- Stored data
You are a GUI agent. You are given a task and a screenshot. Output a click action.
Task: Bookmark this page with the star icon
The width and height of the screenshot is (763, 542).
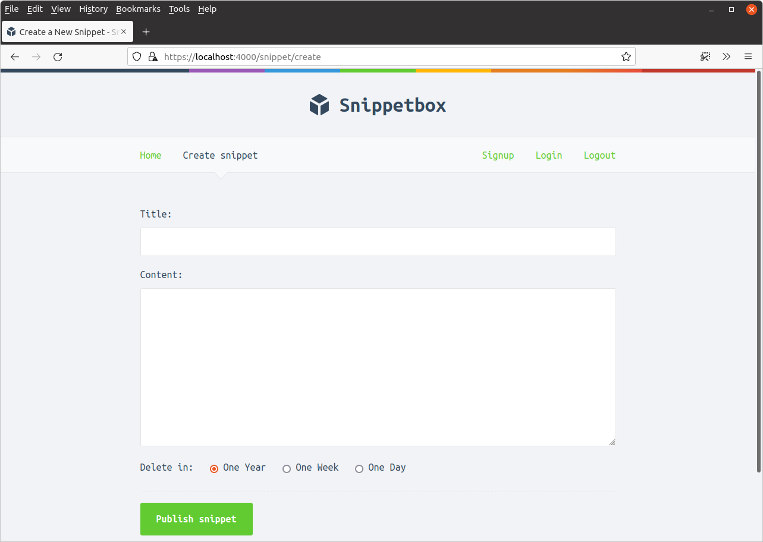[x=626, y=57]
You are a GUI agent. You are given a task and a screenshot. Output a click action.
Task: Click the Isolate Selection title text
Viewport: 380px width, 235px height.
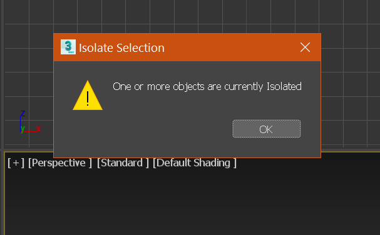pyautogui.click(x=121, y=48)
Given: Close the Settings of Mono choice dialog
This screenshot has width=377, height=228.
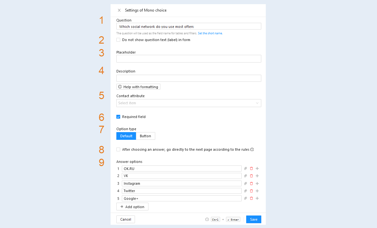Looking at the screenshot, I should tap(119, 10).
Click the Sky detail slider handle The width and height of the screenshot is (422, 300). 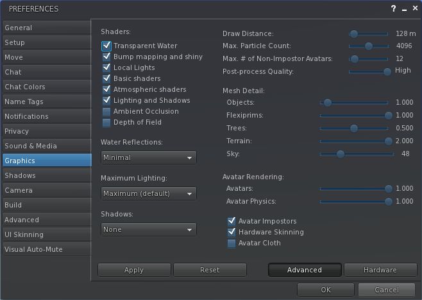(341, 154)
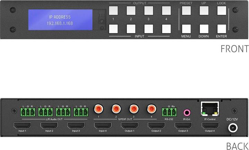Click the Input-1 HDMI port
The width and height of the screenshot is (249, 150).
pos(22,125)
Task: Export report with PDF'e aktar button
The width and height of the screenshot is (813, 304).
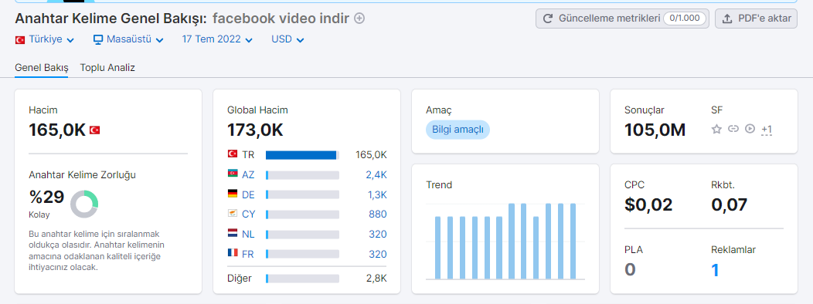Action: coord(756,19)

- ASSIGNMENT
Lines that include the word "with" are to be extracted from the data above.

- ANSWER TO THIS EXERCISE
Task: Bookmark this page with the star icon
Task: Export report with PDF'e aktar button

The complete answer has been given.